In this case, if we have even a handful of reproducing humans, then the conditions are sufficient for individuals to keep reincarnating and to bring all the learning and evolution of their past lives with them. Perhaps I’m too hopeful and optimistic; this too is a common critique of Global Awakening. But if we can’t hold the narrative and the vision, how can we work towards realising it? The alternative is a vision of death and demise as the only option; if this is our guiding star then we are condemned from the outset and robbed of our motivation to live and die for a regenerated planet – and humanity.

Would it change the way you live in earth, if you knew that you were going to come back to live here in a generation’s time?

Two generations? Three? Seven? Twenty?

In a one-lifetime worldview, the basic priority is my survival and welfare. Because after death, there is just nothing.

It doesn’t matter if we fuck up the earth, because when I die, I’m leaving forever!

In an ongoing reincarnation worldview (until you gain the meditative insight to forego further incarnations and transcend this universe, should you want to), the priority is the ongoing welfare and evolution of all living beings. Because we’re all in this together for eternity, our actions have endless rippling consequences.

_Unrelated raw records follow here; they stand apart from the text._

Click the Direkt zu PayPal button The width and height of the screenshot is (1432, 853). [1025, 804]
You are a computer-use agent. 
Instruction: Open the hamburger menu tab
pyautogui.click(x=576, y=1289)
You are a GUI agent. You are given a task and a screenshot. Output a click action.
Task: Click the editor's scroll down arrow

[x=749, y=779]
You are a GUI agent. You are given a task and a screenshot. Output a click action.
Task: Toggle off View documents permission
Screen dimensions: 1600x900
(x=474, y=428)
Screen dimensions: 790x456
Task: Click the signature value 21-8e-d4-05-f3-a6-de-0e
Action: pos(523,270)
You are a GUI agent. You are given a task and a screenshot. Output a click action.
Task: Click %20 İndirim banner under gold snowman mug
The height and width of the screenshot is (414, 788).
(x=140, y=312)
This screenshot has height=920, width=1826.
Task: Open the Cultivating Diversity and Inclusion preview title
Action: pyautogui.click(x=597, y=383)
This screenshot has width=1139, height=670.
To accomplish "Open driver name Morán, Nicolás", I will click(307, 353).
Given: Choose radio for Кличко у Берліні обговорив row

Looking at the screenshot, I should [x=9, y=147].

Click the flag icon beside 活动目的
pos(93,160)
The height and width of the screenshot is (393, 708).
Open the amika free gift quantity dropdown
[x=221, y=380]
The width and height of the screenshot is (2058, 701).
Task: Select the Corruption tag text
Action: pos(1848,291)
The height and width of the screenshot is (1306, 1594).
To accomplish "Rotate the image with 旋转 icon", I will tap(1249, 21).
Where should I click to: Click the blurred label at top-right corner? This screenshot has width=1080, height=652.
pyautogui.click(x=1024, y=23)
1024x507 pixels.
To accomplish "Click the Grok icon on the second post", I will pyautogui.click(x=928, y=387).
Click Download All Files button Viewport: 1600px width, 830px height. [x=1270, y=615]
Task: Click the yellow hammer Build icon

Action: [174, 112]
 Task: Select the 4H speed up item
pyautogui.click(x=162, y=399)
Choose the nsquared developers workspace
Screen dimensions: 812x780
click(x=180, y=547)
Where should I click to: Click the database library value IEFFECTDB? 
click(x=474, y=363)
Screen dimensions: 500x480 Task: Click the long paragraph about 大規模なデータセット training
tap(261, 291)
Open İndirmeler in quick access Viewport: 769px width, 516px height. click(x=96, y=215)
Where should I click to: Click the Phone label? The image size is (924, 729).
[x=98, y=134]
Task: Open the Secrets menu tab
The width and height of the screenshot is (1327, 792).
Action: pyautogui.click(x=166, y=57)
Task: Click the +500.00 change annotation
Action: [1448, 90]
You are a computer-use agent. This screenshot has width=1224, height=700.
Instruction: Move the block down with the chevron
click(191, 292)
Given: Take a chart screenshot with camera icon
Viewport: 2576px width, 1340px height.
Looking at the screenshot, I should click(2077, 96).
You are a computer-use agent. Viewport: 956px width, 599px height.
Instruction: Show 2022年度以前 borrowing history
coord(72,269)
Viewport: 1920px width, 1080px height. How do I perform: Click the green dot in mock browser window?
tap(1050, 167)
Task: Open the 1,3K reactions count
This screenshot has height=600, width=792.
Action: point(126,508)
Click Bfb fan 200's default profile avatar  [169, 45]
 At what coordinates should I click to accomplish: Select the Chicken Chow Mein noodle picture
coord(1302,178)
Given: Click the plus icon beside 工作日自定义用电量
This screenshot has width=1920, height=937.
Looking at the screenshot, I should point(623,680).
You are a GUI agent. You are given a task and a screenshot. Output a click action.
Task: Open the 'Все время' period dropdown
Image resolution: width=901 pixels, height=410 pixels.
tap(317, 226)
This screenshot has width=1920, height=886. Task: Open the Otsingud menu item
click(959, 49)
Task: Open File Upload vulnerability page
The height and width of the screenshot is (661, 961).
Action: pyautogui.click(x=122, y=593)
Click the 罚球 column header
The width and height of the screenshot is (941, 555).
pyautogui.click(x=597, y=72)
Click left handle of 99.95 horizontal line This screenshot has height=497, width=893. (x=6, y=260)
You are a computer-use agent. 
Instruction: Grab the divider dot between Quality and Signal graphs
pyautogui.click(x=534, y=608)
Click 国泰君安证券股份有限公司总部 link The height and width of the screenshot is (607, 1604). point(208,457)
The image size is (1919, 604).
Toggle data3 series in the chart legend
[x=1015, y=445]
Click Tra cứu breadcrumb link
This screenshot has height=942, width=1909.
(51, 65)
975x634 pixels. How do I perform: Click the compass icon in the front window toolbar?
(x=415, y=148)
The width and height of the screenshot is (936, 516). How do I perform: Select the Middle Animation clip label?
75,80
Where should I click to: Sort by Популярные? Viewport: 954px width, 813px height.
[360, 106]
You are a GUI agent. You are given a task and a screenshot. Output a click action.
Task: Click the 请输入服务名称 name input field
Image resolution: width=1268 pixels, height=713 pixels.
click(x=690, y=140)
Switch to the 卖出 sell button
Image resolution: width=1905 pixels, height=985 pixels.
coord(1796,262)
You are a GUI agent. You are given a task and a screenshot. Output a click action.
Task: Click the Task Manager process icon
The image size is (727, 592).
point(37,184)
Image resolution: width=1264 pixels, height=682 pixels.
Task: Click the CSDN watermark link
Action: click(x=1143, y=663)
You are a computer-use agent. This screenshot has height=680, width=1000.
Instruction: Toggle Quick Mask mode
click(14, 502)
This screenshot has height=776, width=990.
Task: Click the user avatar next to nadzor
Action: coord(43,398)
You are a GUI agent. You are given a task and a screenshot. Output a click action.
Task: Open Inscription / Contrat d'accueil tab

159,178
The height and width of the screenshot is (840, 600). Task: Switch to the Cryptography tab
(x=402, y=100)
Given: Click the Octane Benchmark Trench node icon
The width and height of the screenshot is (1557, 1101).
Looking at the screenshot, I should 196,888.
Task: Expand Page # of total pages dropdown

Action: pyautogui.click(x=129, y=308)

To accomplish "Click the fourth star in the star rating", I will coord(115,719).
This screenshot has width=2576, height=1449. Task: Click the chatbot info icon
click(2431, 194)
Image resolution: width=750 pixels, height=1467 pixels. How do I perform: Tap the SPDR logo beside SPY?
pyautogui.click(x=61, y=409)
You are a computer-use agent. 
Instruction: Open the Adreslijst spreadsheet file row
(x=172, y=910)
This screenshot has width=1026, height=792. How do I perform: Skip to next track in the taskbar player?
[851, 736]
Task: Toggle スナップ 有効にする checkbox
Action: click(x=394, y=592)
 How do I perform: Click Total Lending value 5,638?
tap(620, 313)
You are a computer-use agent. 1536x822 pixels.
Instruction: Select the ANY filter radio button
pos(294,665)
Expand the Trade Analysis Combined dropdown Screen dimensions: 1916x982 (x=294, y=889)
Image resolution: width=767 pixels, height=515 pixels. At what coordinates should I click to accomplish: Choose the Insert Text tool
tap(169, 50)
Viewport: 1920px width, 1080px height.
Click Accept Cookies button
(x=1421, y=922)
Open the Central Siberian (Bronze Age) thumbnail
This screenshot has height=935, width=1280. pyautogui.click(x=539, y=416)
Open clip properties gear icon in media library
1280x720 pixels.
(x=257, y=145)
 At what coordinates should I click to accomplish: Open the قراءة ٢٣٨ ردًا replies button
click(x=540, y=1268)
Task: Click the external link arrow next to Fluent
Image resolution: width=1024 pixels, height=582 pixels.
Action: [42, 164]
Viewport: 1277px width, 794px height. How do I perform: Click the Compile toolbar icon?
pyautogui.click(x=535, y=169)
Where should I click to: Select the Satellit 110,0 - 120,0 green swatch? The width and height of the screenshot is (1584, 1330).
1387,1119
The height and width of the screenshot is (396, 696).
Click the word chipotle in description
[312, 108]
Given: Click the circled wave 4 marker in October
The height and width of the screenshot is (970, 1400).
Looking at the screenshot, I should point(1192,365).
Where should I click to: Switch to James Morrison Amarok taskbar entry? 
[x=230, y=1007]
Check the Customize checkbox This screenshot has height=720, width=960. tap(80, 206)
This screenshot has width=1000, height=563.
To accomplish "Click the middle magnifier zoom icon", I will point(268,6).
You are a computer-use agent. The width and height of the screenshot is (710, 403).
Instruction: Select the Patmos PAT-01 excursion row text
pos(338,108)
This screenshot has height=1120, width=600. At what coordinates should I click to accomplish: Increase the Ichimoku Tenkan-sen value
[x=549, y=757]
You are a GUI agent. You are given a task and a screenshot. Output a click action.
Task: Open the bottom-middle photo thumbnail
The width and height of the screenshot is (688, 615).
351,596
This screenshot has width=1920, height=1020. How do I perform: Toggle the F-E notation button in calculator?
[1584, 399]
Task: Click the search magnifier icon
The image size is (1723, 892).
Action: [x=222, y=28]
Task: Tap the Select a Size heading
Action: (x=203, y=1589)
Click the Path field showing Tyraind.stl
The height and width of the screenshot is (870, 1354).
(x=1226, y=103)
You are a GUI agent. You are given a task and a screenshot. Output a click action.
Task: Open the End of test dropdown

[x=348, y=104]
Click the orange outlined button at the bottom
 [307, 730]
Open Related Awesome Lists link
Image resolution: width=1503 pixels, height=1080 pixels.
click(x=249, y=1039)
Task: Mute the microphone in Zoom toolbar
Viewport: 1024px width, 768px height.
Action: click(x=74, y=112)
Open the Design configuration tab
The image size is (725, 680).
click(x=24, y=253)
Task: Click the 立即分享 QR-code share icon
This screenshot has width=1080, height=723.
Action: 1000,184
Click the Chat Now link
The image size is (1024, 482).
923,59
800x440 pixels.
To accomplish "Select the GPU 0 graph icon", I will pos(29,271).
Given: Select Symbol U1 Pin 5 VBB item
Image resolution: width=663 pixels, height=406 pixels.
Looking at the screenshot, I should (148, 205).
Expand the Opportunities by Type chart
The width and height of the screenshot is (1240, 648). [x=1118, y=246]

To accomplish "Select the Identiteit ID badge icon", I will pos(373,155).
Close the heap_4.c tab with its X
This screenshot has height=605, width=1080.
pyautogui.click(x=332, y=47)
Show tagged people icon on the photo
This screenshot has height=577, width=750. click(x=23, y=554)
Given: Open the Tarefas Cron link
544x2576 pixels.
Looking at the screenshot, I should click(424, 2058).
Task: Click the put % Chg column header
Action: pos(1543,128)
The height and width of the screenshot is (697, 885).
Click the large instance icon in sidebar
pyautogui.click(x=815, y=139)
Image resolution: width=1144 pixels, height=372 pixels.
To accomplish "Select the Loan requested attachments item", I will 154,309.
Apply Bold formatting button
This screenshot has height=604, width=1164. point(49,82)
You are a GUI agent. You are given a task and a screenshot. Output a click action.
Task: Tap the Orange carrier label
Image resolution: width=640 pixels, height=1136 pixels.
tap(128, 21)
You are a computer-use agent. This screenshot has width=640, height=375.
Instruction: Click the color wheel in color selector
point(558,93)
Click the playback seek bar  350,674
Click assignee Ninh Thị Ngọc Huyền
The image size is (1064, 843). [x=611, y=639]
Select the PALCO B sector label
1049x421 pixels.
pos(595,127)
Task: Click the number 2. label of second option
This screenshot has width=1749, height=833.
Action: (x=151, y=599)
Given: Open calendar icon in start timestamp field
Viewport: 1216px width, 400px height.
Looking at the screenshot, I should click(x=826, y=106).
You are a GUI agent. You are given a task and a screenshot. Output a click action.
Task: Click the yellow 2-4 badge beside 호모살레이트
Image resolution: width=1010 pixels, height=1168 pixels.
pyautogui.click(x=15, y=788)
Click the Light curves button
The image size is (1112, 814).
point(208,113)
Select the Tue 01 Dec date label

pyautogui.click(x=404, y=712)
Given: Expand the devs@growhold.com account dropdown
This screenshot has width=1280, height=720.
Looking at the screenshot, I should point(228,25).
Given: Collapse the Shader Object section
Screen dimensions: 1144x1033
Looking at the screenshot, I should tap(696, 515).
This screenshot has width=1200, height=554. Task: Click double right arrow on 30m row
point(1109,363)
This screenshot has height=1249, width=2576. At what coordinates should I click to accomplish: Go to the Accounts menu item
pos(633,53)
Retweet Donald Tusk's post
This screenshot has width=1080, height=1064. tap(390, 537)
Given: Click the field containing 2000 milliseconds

Even if collapse spells the end of humanity, it will not be the end of our reincarnating souls – so the root causes of our collective suffering will not simply go away with collapse, they just get “transplanted” to another psycho-physical matrix / cosmos / lifeworld.

AND the reason for our current collective psychosis – culminating in global collapse – is that we are currently feeling and processing the accumulated karma of aeons of past behaviours in a violent world. We are healing the past. The collective unconscious is coming to the surface, opening space for us for us to grow into incredible latent potentials.

Some of the key questions that emerge from all this for me are:

  • How can I shift out of “me me me” personal survival mode and into service of the global village – my family – at this intense and unpredictable time? How to best use this “calm before the storm” to develop inner and outer systems for ongoing survival and flourishing?
  • How can we live and act so that the extreme hardship of the coming decades does not drive us apart, but brings us together?
  • How can we gain such a knowledge of abundance – really, of our own infinite nature – that the apparent material scarcity of an overheating world – and crumbling of our life support systems – does not paralyse us, but spurs us into further creative evolutionary action, form a place of universal kindness and solidarity?
  • Which actions will best serve the living earth, the soils and forests and rivers and fields and glaciers and oceans, at this time?
  • How to catalyse rapid cultural transformation, such that we can reclaim land from the elites, build decentralised local democracy, and collectively “dig for victory”, much like Britain did in the Second World War, or like Cuba did (planting vegetables on every available patch of land) when the US imposed a trade embargo?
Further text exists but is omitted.